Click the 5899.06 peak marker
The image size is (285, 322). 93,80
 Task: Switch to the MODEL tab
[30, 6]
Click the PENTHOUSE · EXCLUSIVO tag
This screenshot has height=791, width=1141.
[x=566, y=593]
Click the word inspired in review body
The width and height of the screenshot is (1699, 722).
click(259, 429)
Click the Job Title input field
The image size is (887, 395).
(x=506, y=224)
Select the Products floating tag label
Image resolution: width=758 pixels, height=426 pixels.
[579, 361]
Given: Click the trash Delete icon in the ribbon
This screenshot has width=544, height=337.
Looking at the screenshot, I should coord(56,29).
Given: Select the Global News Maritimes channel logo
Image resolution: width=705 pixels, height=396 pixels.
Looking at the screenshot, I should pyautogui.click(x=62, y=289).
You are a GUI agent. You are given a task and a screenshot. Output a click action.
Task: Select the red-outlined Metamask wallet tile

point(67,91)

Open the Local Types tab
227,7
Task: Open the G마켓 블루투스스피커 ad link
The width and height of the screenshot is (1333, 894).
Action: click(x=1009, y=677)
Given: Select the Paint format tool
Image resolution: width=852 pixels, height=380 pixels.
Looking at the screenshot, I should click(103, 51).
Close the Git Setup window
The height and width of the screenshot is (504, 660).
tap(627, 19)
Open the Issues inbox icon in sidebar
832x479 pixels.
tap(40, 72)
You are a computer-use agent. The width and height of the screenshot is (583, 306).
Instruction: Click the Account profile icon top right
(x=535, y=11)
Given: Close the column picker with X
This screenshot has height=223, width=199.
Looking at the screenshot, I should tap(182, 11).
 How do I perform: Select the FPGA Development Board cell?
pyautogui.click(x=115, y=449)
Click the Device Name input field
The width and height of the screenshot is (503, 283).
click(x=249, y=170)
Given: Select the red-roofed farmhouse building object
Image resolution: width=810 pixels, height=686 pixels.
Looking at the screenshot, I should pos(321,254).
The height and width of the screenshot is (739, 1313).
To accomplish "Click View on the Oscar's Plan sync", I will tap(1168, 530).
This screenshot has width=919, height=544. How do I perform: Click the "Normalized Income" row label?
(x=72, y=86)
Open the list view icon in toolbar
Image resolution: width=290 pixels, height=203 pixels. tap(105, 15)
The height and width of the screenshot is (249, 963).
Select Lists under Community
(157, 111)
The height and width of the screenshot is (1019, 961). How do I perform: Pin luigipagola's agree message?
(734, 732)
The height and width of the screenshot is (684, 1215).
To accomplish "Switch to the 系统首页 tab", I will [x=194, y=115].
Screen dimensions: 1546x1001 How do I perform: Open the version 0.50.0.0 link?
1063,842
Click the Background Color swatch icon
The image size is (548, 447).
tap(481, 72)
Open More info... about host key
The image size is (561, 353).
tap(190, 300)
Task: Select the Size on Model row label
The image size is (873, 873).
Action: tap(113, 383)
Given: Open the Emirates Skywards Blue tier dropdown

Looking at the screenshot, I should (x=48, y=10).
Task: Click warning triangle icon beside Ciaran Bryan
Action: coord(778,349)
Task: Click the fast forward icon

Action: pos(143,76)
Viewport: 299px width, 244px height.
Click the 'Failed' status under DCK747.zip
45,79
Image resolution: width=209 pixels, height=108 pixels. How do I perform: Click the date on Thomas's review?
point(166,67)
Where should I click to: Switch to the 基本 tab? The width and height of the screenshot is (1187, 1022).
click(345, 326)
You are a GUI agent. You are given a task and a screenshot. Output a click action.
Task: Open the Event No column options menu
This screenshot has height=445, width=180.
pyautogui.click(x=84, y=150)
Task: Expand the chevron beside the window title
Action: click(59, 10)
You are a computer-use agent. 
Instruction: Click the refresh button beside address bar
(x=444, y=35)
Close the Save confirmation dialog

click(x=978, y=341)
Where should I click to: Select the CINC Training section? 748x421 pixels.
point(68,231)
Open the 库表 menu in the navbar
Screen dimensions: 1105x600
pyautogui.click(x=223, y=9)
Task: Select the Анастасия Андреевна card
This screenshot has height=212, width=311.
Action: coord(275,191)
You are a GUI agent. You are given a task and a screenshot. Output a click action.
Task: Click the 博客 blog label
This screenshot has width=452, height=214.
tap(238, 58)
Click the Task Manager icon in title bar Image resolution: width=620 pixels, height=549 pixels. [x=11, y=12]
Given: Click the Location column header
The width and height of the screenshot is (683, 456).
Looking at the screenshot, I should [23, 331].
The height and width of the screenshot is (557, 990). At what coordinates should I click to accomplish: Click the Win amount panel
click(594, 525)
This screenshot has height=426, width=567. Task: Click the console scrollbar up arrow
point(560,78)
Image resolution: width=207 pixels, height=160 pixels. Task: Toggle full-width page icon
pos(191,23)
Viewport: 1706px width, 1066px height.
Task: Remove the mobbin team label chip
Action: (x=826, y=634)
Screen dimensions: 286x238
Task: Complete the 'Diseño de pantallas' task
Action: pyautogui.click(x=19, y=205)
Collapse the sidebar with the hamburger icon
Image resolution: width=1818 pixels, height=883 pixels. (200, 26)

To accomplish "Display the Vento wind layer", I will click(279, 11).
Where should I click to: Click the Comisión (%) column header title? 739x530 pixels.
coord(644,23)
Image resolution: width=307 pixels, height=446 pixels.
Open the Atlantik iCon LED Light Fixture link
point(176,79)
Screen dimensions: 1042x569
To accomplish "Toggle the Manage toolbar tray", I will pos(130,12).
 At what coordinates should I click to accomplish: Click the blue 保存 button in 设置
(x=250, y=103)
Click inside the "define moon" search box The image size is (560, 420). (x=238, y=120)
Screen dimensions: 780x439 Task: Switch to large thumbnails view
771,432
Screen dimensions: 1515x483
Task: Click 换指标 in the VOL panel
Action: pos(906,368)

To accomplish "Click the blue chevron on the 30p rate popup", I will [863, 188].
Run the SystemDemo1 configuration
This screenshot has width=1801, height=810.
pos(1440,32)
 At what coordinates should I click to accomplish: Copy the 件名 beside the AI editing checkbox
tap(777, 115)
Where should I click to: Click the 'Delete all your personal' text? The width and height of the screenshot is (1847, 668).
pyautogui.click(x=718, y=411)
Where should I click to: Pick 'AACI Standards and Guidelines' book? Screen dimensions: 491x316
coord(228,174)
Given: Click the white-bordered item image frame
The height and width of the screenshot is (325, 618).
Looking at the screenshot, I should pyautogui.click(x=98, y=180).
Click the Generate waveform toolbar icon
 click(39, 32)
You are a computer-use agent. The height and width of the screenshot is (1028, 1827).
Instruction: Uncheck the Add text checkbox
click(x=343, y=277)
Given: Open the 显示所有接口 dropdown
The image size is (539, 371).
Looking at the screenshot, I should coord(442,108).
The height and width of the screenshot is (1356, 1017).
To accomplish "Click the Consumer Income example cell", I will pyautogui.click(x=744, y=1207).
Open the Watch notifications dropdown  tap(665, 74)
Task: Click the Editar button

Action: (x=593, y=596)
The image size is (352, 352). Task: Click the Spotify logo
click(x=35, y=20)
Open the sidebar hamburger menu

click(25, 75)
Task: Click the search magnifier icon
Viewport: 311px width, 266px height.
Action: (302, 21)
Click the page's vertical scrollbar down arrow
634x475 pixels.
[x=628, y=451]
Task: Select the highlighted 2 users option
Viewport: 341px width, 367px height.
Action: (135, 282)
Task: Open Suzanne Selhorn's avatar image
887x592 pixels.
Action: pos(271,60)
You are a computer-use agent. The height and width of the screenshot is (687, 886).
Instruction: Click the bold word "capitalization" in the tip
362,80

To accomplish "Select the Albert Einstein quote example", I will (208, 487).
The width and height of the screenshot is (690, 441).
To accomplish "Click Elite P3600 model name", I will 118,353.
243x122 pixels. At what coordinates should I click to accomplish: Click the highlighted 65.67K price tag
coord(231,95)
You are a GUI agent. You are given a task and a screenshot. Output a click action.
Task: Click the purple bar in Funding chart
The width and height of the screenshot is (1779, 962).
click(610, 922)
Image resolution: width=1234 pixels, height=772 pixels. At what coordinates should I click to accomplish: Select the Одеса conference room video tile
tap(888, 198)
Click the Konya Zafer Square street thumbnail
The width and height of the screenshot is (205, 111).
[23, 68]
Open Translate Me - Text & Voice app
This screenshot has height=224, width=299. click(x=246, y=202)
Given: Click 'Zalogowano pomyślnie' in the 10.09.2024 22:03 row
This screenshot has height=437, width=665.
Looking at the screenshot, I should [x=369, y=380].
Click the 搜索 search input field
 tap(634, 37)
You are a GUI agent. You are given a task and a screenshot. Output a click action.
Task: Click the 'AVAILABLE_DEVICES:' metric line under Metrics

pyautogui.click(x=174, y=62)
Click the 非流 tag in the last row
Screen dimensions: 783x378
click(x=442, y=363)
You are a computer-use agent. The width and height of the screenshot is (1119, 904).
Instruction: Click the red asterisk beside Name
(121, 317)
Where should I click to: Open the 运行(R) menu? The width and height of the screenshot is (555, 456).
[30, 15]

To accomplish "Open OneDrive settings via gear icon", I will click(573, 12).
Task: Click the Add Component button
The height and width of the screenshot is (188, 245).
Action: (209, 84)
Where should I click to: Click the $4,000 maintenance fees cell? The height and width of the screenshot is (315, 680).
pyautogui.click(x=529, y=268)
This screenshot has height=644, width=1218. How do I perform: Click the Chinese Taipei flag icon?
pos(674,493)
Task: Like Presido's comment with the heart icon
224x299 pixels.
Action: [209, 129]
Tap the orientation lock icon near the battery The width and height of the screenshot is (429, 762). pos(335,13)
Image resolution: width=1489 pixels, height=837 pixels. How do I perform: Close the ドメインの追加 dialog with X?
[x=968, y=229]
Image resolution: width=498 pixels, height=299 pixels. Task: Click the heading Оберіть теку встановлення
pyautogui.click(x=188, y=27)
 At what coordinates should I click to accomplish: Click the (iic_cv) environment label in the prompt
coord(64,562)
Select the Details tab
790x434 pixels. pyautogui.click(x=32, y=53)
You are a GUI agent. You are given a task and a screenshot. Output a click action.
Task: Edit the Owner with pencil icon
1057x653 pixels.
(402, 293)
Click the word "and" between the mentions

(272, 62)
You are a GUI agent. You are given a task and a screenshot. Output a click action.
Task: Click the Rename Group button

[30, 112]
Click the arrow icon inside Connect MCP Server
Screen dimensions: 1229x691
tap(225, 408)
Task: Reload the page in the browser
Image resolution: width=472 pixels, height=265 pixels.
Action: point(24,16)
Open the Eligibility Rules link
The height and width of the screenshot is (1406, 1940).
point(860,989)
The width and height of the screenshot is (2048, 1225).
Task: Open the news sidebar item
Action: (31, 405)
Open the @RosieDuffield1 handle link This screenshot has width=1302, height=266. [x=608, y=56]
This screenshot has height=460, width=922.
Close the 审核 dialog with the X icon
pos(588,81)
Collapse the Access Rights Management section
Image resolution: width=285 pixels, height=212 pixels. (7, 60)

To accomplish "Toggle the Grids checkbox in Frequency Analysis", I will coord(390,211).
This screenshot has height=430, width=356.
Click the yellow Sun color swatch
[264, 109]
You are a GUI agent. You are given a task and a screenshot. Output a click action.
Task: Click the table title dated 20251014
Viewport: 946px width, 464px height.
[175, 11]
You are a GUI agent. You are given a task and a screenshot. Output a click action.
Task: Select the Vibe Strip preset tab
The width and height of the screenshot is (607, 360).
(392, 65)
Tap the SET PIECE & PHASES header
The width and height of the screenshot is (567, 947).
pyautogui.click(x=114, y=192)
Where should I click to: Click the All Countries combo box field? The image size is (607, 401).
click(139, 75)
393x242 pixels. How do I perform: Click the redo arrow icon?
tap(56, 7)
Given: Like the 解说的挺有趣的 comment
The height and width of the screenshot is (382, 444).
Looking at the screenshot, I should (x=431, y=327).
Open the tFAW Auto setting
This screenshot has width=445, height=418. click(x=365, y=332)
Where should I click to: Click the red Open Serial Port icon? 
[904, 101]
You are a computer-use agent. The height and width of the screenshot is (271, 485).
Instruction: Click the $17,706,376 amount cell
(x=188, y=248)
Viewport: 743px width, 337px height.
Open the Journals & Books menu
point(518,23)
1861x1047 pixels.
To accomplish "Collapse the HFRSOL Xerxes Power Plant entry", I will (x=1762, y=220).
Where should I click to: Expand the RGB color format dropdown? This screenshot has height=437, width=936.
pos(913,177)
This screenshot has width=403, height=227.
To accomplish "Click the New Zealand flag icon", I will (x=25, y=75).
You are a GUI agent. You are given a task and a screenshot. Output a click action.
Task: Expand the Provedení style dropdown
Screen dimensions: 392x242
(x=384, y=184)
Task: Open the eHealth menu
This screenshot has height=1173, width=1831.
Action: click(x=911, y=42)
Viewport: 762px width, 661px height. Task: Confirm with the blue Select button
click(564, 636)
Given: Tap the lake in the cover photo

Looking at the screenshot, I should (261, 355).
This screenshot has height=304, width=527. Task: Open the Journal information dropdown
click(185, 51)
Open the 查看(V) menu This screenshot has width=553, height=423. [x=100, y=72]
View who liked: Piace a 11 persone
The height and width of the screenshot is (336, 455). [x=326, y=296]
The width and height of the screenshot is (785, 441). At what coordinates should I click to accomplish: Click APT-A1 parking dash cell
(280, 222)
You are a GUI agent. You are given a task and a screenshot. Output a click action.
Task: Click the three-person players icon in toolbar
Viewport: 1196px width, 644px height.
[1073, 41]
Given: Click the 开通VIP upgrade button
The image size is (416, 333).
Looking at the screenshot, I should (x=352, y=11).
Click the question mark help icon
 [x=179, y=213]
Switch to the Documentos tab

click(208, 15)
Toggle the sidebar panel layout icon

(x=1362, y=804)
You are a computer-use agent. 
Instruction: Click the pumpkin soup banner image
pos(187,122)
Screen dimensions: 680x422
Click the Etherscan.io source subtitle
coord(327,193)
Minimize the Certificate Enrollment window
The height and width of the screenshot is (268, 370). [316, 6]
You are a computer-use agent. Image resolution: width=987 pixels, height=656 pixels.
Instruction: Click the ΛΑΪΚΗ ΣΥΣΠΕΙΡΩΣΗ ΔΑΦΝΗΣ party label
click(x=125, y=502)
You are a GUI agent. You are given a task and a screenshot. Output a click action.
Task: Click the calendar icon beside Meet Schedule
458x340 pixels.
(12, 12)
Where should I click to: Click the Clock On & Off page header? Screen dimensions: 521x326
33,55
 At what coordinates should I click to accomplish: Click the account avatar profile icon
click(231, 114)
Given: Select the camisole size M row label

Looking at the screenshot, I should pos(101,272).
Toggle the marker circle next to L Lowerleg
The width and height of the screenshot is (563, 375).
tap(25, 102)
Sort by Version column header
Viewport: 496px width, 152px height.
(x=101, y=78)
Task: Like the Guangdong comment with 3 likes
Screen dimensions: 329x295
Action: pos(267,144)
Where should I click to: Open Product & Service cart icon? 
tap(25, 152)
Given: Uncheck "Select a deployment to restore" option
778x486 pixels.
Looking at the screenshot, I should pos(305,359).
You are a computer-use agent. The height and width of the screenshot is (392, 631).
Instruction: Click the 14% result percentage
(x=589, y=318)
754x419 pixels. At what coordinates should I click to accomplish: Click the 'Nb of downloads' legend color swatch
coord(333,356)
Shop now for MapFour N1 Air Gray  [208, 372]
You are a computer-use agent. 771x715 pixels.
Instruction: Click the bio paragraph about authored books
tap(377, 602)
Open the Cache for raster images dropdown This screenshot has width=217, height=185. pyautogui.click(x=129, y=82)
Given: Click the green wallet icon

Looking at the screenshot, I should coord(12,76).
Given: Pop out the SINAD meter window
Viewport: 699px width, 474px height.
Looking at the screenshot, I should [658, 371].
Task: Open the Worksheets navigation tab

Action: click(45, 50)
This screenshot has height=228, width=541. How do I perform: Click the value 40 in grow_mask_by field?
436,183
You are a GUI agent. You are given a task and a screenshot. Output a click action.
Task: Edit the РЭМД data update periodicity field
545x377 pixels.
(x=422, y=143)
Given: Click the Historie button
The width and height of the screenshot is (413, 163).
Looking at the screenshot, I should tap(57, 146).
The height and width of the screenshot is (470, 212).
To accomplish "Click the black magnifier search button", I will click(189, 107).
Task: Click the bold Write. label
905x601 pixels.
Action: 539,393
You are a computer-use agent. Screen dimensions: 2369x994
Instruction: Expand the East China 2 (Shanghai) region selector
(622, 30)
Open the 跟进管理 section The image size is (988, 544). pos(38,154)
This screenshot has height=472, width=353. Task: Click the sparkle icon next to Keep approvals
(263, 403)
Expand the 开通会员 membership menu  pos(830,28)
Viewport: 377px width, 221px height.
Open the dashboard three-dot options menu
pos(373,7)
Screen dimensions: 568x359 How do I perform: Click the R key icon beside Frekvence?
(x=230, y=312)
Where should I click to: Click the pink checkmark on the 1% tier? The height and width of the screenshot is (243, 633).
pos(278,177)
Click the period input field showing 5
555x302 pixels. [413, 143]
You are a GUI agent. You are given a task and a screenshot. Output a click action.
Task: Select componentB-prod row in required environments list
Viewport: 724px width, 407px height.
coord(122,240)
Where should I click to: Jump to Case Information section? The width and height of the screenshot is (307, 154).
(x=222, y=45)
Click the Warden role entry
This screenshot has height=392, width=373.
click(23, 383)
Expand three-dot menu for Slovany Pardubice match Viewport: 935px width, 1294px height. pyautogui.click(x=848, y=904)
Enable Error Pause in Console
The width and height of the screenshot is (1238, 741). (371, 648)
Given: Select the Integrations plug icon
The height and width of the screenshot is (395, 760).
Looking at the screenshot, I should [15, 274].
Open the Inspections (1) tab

EXERCISE: Replace "fast forward" with "rewind" in the lines starting with the line containing "Task: Click the fast forward icon" and going on through the line containing "point(166,67)". Give only those lines, with everything else left unchanged.

FINISHED ANSWER:
Task: Click the rewind icon

Action: pos(143,76)
Viewport: 299px width, 244px height.
Click the 'Failed' status under DCK747.zip
45,79
Image resolution: width=209 pixels, height=108 pixels. How do I perform: Click the date on Thomas's review?
point(166,67)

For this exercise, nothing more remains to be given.